4. Downloading Model Checkpoints
SimpleLLaMA provides pre-trained and fine-tuned checkpoints hosted on Hugging Face:
🔗 Model Repository
Available Models
| Model | Parameters | Training | Size | Use Case |
|---|---|---|---|---|
| Pretrained 273M | 273M | 12.5B tokens (FineWebEdu) | ~1.1 GB | Basic text continuation, experimentation |
| SFT 273M | 273M | Pretrained + SFT | ~1.1 GB | Recommended for most users to test |
| Pretrained 1.3B | 1.3B | 50B tokens (FineWebEdu) | ~5.2 GB | Better text generation (relative to 273M) |
| SFT 1.3B | 1.3B | Pretrained + SFT | ~5.2 GB | Higher-quality conversation (relative to 273M) |
Download Instructions
Navigate to the checkpoint directory:
cd simple_llama/finetune/full_sft
mkdir sft_checkpoints
cd sft_checkpoints
Download the 273M SFT model (or whichever one you may want to test out) by going to the model repository link up above, navigate to the specific model file ending in .pth and copy the download link

Then use wget to fetch the file
wget <MODEL_URL>
5. Configuration
Before running inference, configure the model path and generation parameters by navigating to the inference directory, simple_llama/inference and open inference_config.py in your preferred text editor
Locate the model_path parameter and update it to point to your downloaded checkpoint, for example:
model_path: str = root_path("simple_llama", "finetune", "full_sft", "sft_checkpoints", "sft_3E_1570L_2048MSQ.pth")

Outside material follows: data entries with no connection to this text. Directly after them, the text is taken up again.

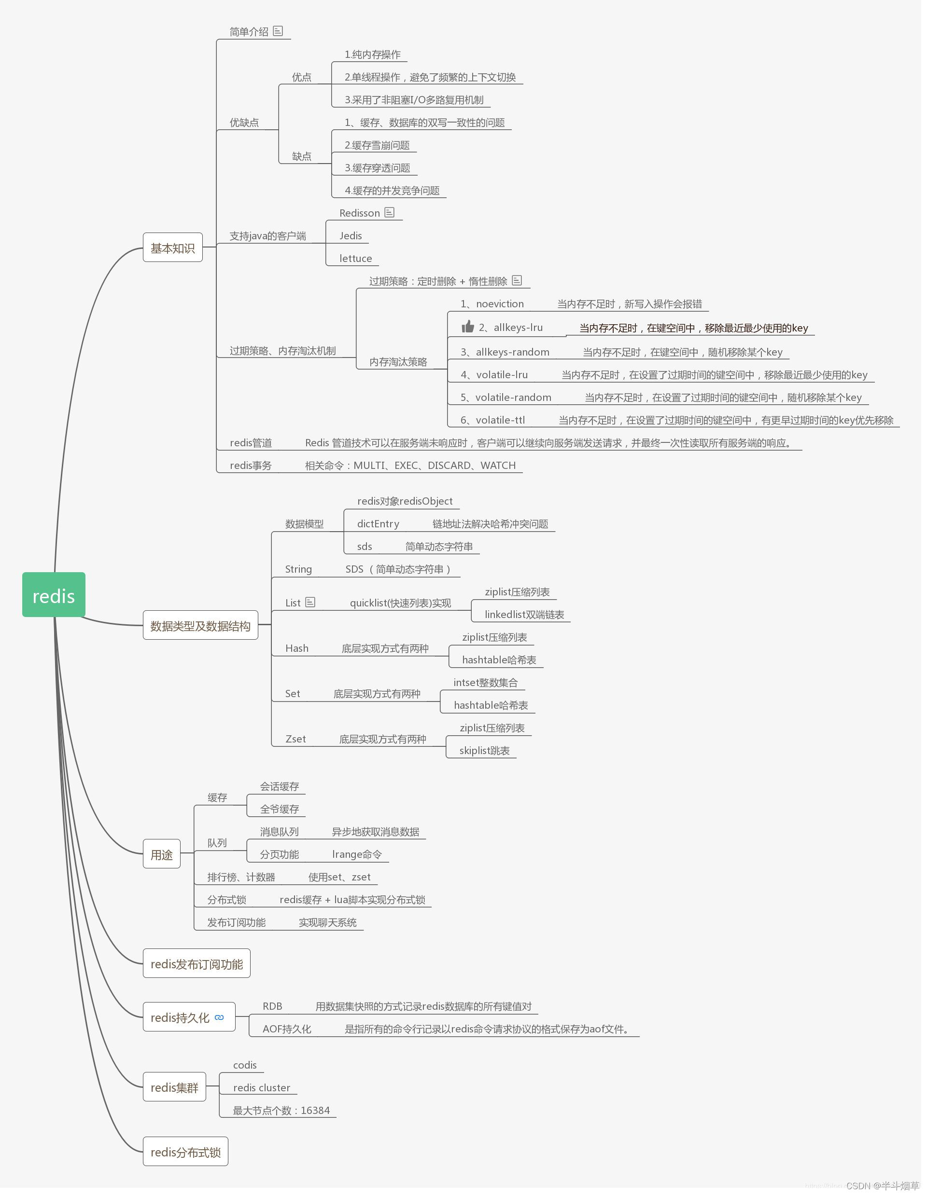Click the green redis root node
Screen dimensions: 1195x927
54,595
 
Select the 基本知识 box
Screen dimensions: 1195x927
172,248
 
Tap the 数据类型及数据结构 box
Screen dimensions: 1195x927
200,625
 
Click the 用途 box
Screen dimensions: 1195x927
162,854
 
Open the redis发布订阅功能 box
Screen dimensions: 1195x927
197,963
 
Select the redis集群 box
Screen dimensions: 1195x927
174,1087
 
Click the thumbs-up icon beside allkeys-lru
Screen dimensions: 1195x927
468,327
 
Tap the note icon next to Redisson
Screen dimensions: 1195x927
389,212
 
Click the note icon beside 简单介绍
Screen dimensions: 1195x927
278,31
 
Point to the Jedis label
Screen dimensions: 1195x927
351,236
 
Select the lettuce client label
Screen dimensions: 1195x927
355,258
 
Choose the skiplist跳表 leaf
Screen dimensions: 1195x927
484,751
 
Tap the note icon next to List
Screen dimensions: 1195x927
310,602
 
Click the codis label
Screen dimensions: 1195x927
245,1065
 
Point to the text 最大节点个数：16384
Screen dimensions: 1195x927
281,1110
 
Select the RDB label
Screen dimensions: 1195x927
272,1006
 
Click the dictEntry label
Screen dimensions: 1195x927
378,523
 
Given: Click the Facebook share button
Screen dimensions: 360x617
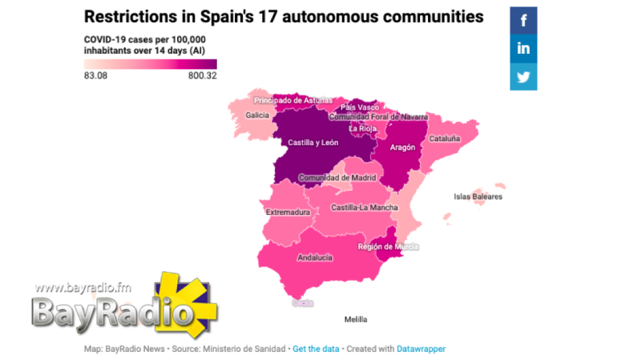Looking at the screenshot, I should (x=523, y=20).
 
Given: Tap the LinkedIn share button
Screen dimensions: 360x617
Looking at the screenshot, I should (x=523, y=48).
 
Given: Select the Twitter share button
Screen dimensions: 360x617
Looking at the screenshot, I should (x=523, y=77).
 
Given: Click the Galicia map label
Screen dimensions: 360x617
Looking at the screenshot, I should (x=257, y=115).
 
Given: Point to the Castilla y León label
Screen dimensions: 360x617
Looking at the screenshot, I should (x=313, y=143).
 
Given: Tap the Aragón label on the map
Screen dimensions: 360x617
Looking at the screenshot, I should (x=402, y=148).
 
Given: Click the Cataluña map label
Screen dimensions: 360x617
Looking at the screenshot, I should (x=445, y=139).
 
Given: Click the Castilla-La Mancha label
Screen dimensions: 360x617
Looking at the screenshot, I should (x=365, y=208).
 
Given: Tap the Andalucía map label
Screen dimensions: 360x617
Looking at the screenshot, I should (x=315, y=258).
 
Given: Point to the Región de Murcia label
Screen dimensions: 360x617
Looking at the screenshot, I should (x=389, y=247).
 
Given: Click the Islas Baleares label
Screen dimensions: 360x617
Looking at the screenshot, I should (x=478, y=196).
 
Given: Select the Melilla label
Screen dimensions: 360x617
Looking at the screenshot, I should (x=356, y=319).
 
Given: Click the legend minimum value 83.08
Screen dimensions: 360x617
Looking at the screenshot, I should (x=95, y=76).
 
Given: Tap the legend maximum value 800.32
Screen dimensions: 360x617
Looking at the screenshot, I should (x=203, y=76).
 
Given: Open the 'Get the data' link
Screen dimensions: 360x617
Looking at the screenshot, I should (x=316, y=349).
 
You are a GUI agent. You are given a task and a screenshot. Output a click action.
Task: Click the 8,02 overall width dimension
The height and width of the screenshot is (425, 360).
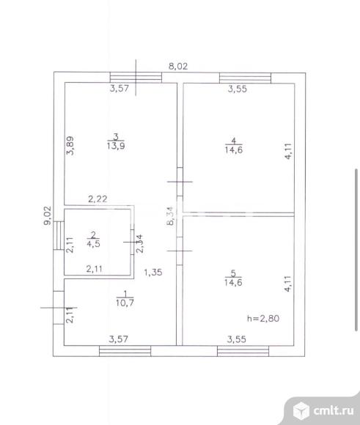pyautogui.click(x=178, y=66)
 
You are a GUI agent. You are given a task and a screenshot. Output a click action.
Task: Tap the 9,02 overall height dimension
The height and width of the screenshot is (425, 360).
pyautogui.click(x=48, y=215)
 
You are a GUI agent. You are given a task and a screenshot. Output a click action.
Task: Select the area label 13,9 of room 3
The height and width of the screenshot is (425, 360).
pyautogui.click(x=116, y=146)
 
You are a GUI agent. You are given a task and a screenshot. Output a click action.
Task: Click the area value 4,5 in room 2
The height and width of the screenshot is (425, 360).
pyautogui.click(x=93, y=243)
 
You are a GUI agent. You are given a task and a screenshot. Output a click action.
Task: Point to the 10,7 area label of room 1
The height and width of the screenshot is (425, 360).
pyautogui.click(x=125, y=303)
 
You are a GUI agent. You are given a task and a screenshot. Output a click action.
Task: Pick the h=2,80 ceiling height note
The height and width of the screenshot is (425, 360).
pyautogui.click(x=263, y=318)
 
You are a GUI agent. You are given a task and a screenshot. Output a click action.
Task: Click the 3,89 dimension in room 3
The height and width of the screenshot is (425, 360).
pyautogui.click(x=70, y=146)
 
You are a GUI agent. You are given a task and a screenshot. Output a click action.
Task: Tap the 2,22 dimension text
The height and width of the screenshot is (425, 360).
pyautogui.click(x=98, y=199)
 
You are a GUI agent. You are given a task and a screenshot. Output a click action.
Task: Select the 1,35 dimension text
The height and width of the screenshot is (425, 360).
pyautogui.click(x=153, y=272)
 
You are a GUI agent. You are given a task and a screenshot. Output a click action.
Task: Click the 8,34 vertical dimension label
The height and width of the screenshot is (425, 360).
pyautogui.click(x=171, y=215)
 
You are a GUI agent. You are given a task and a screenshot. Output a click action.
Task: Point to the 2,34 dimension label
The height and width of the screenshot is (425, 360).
pyautogui.click(x=139, y=244)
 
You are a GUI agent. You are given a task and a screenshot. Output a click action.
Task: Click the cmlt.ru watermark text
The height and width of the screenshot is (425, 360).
pyautogui.click(x=334, y=410)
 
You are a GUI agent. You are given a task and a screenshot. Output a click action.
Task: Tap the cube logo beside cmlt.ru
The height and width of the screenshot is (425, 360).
pyautogui.click(x=301, y=410)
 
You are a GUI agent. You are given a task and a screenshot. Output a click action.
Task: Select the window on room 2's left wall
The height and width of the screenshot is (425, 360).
pyautogui.click(x=59, y=235)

Important: If using a pretrained model (not SFT), also set:
pretrain_model: bool = True # Set to True for pretrained, False for SFT
The default configuration is geared towards the SFT 273M model. You can customize:
# === Generation Parameters ===
max_new_tokens: int = 256 # Maximum tokens to generate per response
temperature: float = 0.1 # Lower = more deterministic, higher = more creative
top_p: float = 0.3 # Nucleus sampling threshold
top_k: int = 50 # Top-k sampling parameter
sampling_method: Literal["greedy", "top_k", "top_p"] = "top_p"
# === Model Behavior ===
system_prompt: str = "CUSTOM" # Use default system prompt, or provide custom
skip_special_tokens: bool = True # Remove special tokens from output
General hyperparameter use-case:
| Use Case | Temperature | Top-p | Sampling Method |
|---|---|---|---|
| Factual QA | 0.1 | 0.3 | top_p |
| Creative Writing | 0.7-0.9 | 0.8 | top_p |
| Deterministic Output | N/A | N/A | greedy |
6. Running Inference
Once configured, start the interactive inference session:
python3 inference.py
Interactive Commands
During inference, the following commands are available:
| Command | Description |
|---|---|
| /exit | Exit the inference session |
| /clear | Clear conversation history |
| /history | Display current conversation |
| /configs | Show current generation settings |
| /set = |
Adjust parameters on-the-fly |
| /help | Display all available commands |
Example Session
Using device='cuda'
(Enter '/help' to view a list of commands for a better user experience)
Using inf_cfg.model_path='/workspace/SL_Package/simple_llama/finetune/full_sft/sft_checkpoints/sft_3E_1570L_2048MSQ.pth'
Now loading model...
Model loaded! (1.8s)
>>> Hello
Hello! How can I help you today? Is there something you would like to talk about or ask me a question? I'm here to assist you with any information or advice you may need.<EOA>
********************
Total Generation Time: 0.46s
Tokens/Second: 90.69
********************
>>> What's the capital of France?
The capital of France is Paris.<EOA>
********************
Total Generation Time: 0.09s
Tokens/Second: 105.01
********************
>>> /exit
You can modify generation parameters without restarting:
- /set temperature=0.7
- /set top_p=0.8
- /set max_new_tokens=128
8. Summary
This inference guide covered:
- System requirements and installation
- Downloading pre-trained and fine-tuned checkpoints
- Configuring inference parameters
- Running interactive inference sessions
For training your own models, see the Custom Training documentation.
For benchmarking model performance, see Benchmarking.
For deeper technical details, refer to Pretraining.
Happy experimenting with SimpleLLaMA!